TASK STATEMENT: Can you give the data from the start through the line containing "Action: tap(623, 147)" again, changing "avatar" to "icon" and leaving everything else the same? Leave the pictures out.

——————

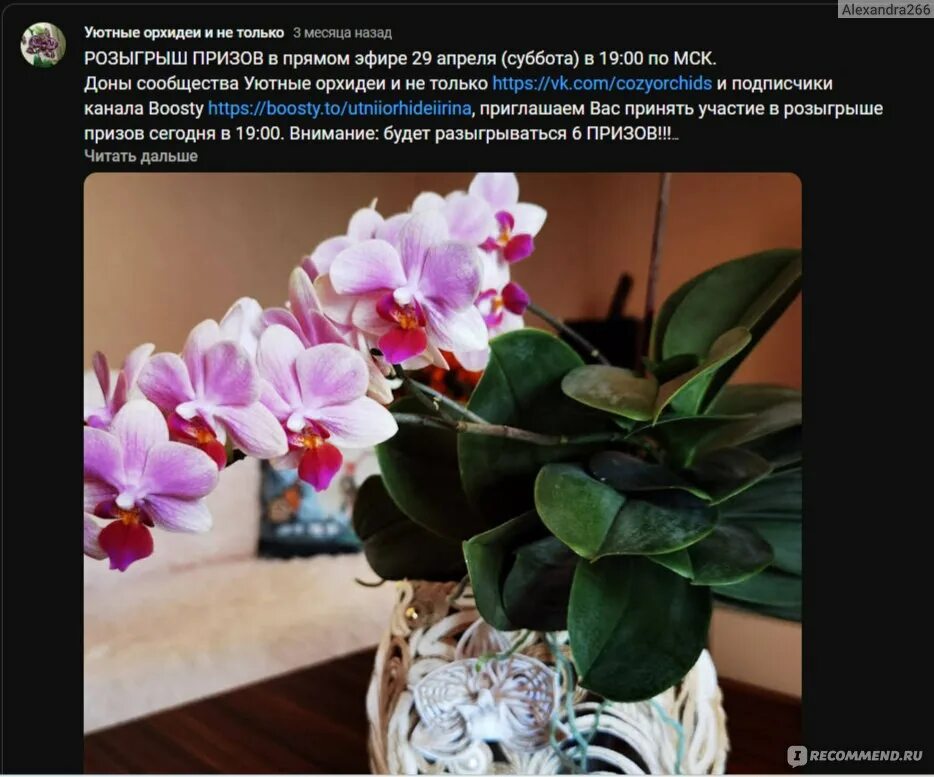The height and width of the screenshot is (777, 934).
Task: Expand post with Читать дальше
Action: pyautogui.click(x=141, y=156)
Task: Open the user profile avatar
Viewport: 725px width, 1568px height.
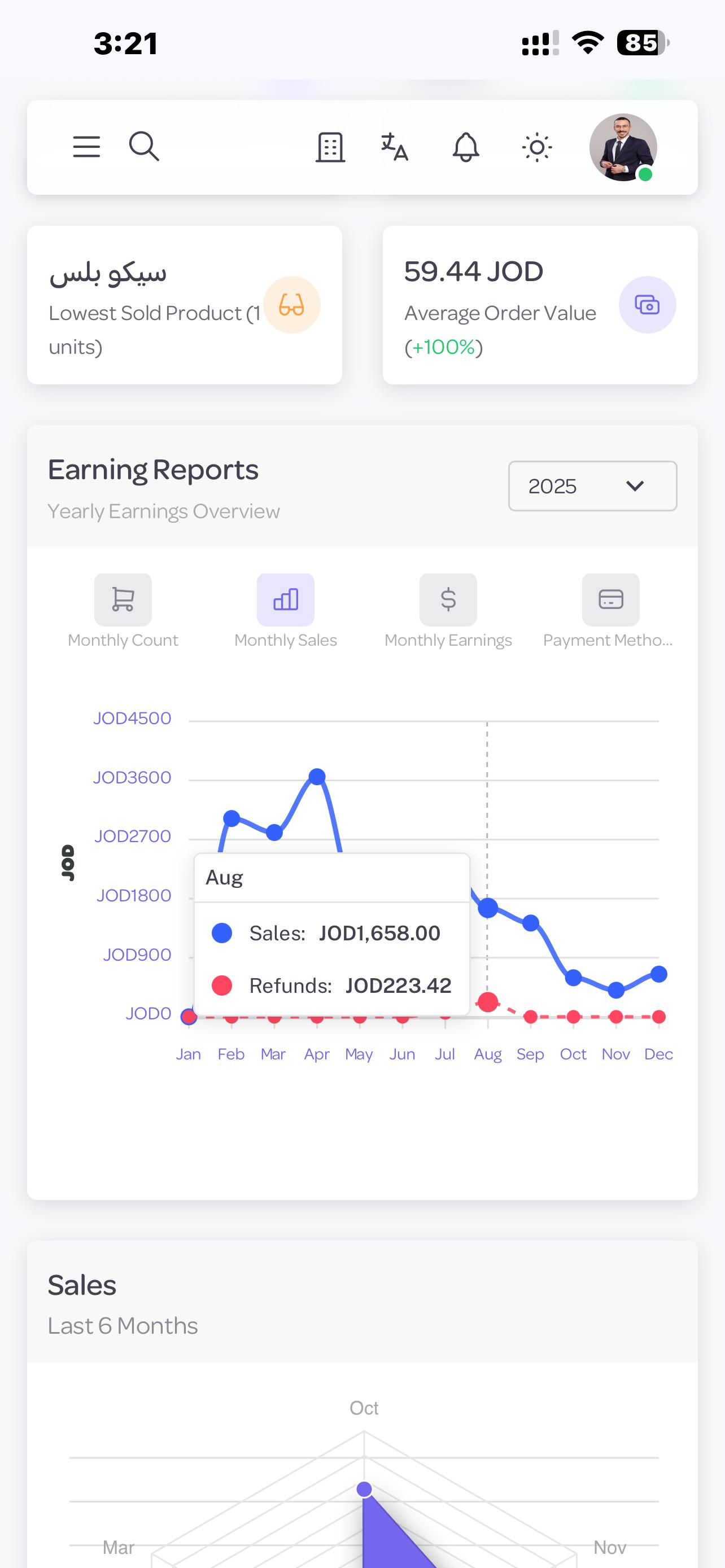Action: tap(623, 147)
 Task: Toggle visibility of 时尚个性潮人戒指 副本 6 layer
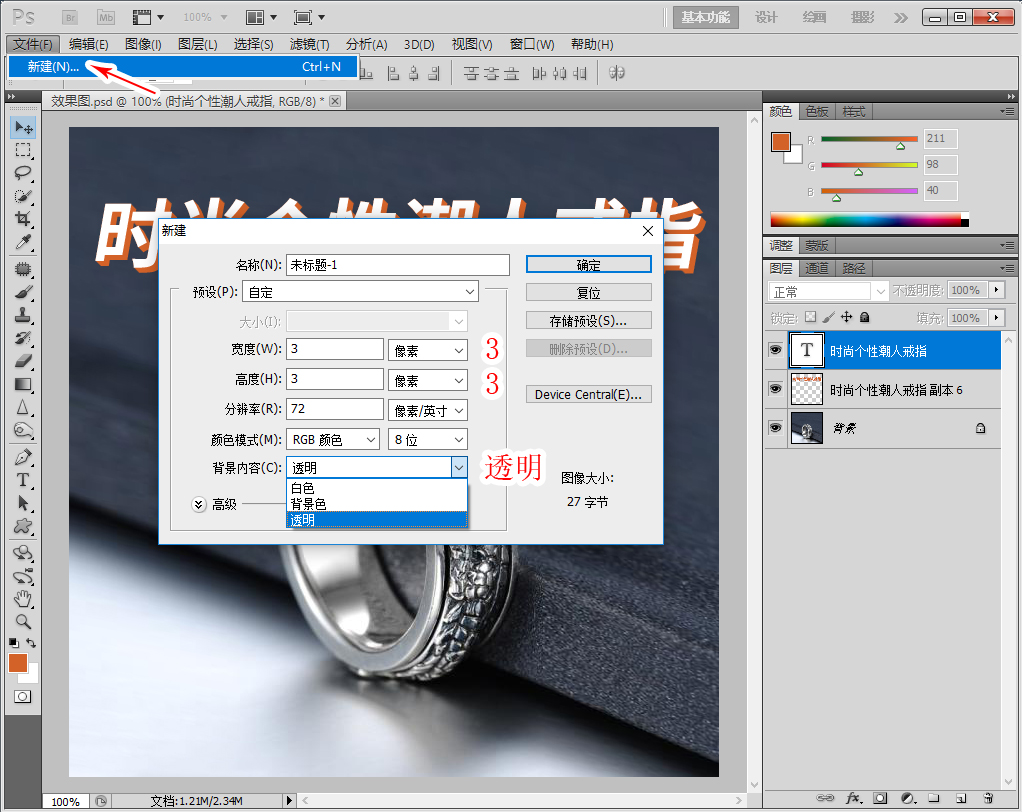tap(775, 389)
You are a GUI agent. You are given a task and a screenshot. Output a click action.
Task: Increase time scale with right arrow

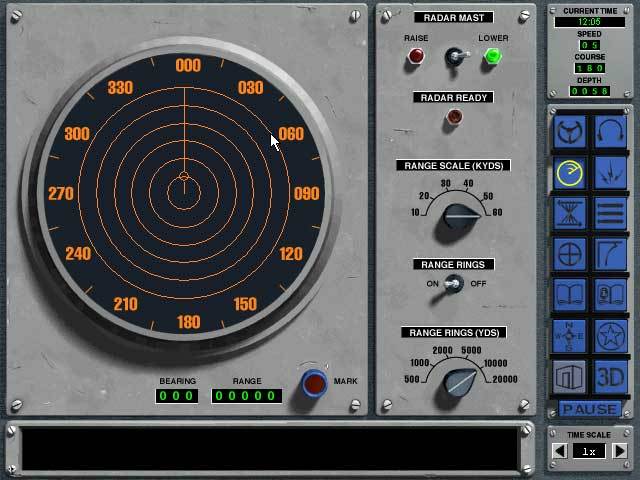pos(620,451)
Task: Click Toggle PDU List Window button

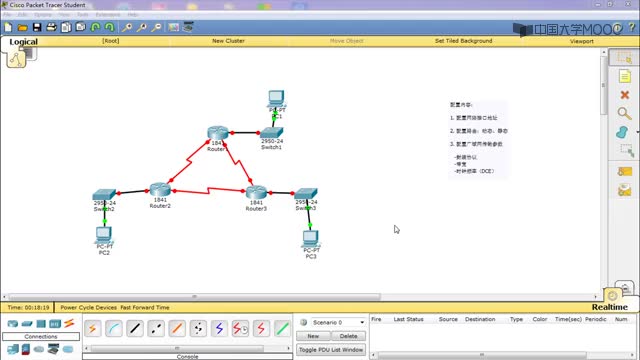Action: [x=331, y=350]
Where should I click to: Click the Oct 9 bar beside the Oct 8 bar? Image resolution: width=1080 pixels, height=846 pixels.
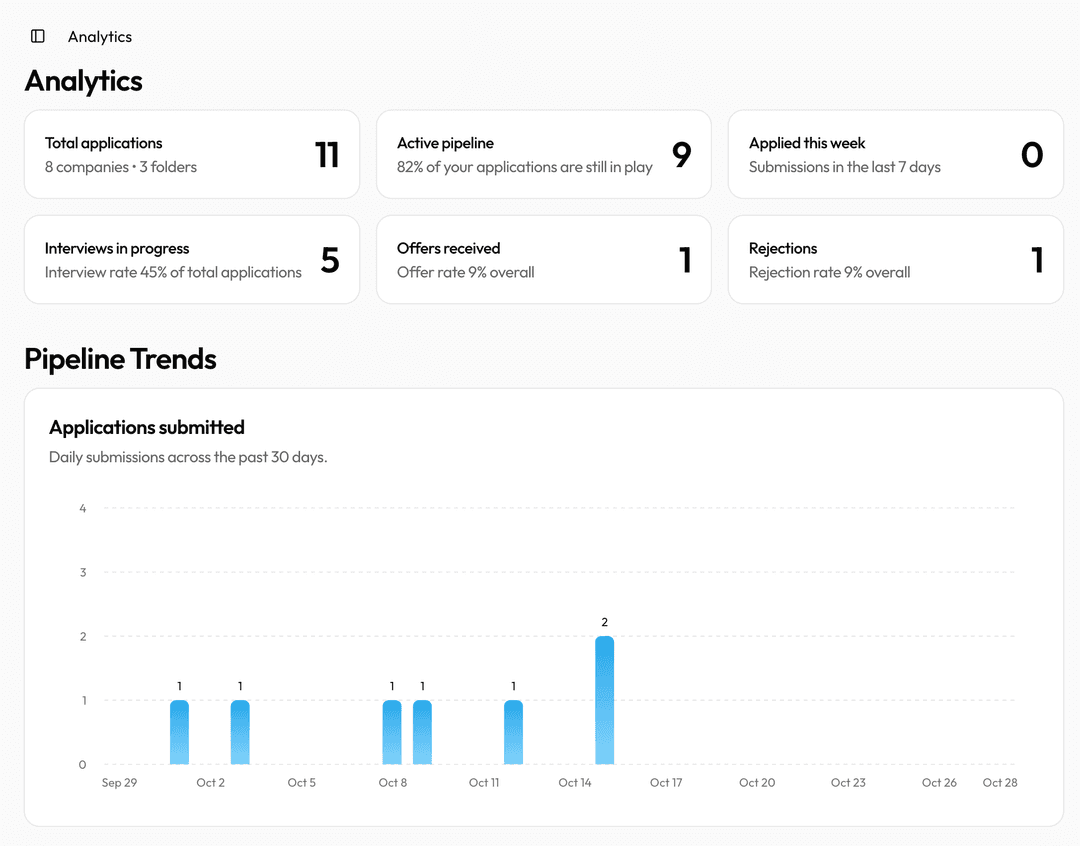[422, 732]
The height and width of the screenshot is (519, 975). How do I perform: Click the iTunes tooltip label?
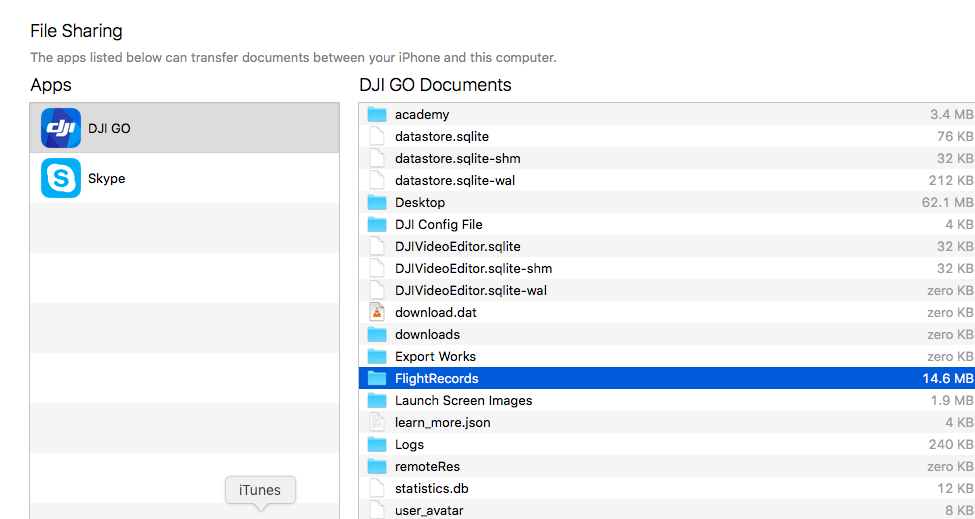tap(260, 490)
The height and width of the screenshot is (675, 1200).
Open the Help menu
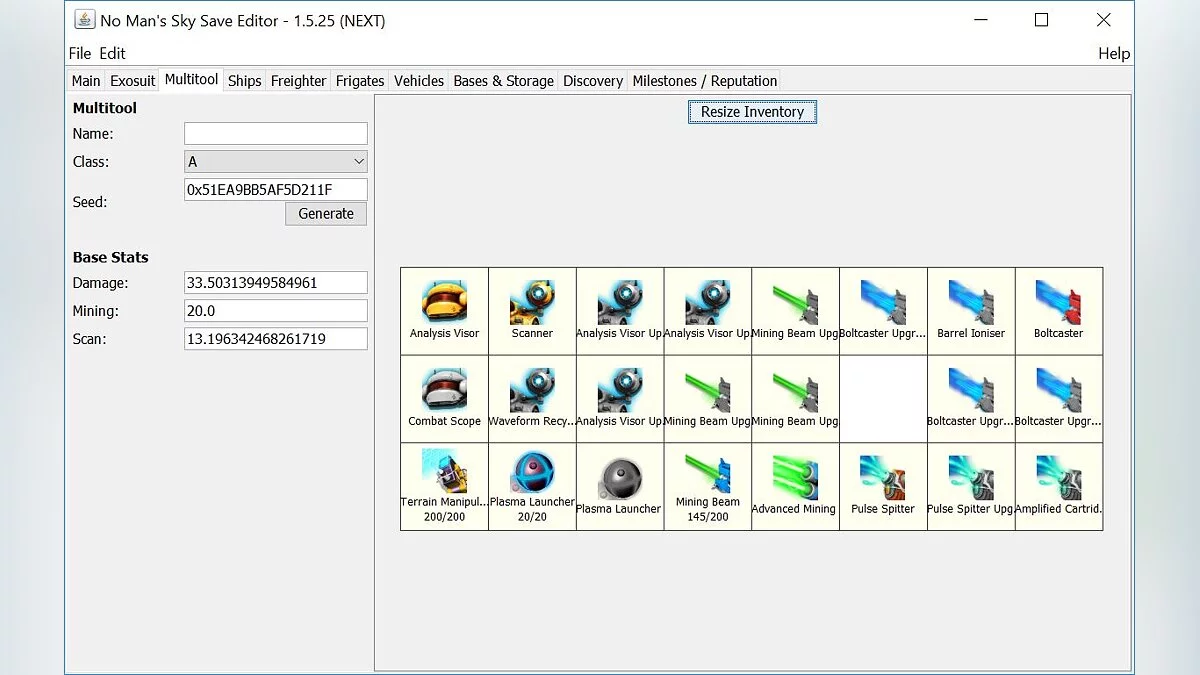[1113, 53]
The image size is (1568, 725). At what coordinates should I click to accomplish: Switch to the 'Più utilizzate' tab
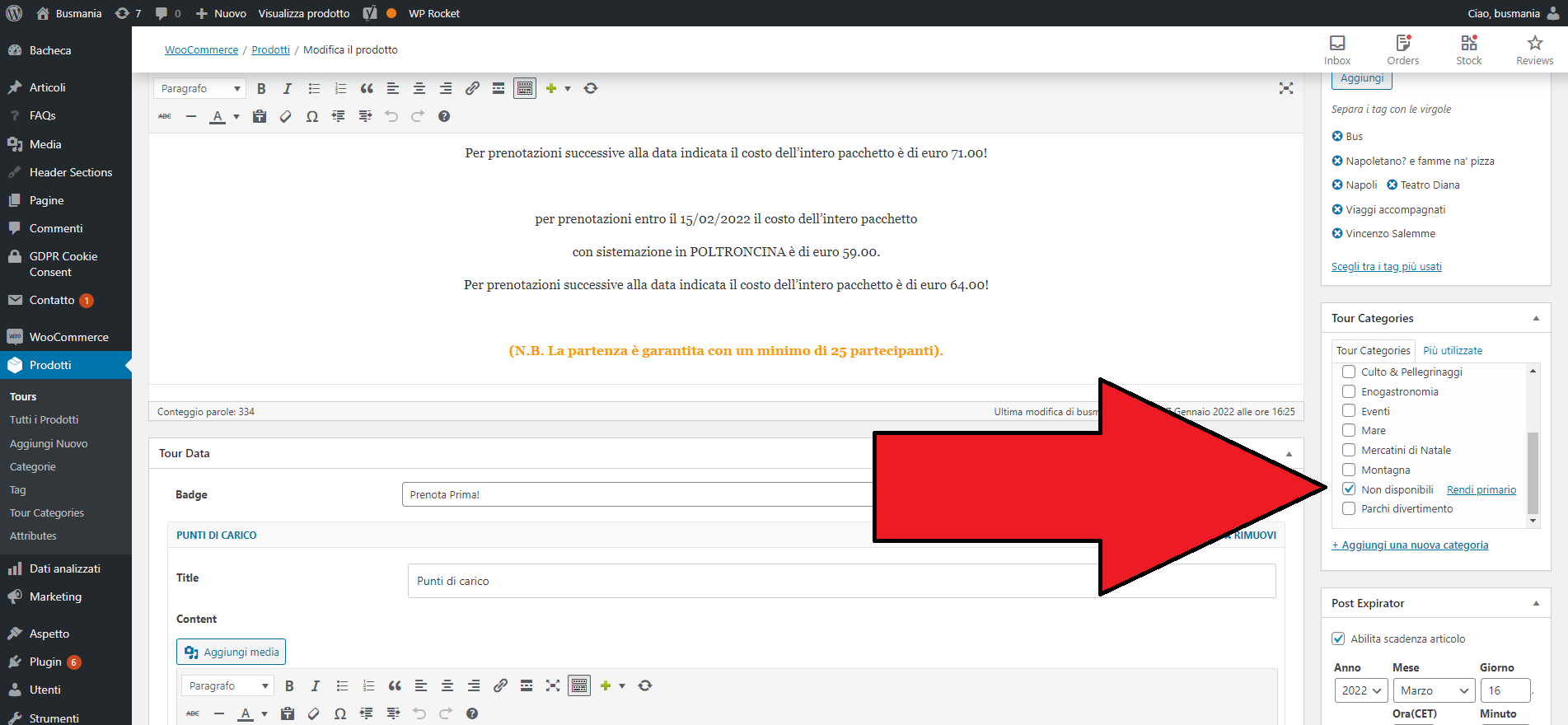click(1453, 351)
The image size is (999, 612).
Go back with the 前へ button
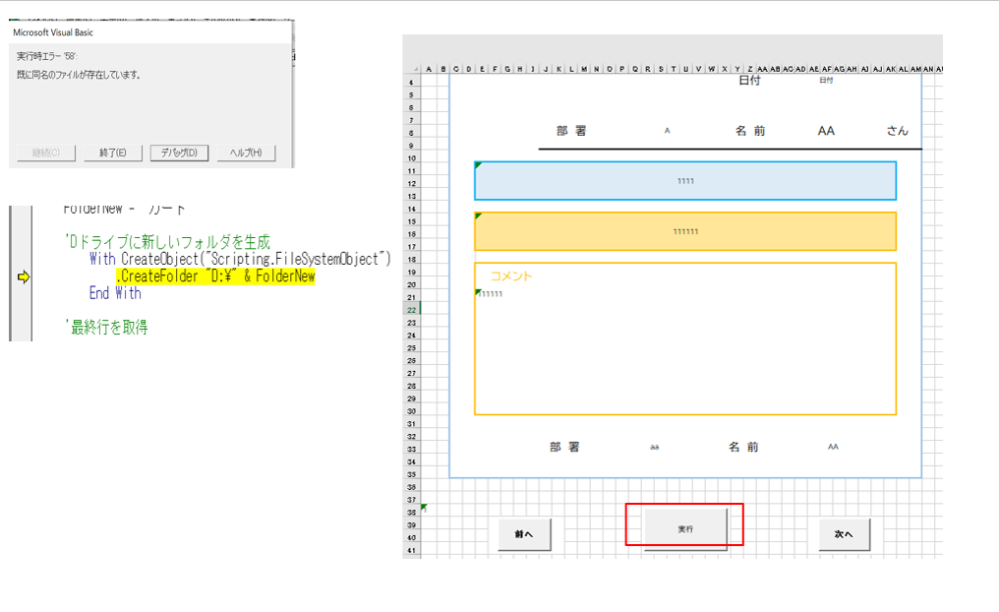pos(524,534)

——————

SOLVED EXERCISE:
The height and width of the screenshot is (777, 934).
Task: Expand post with Читать дальше
Action: pyautogui.click(x=141, y=156)
Task: Open the user profile icon
Viewport: 725px width, 1568px height.
Action: tap(623, 147)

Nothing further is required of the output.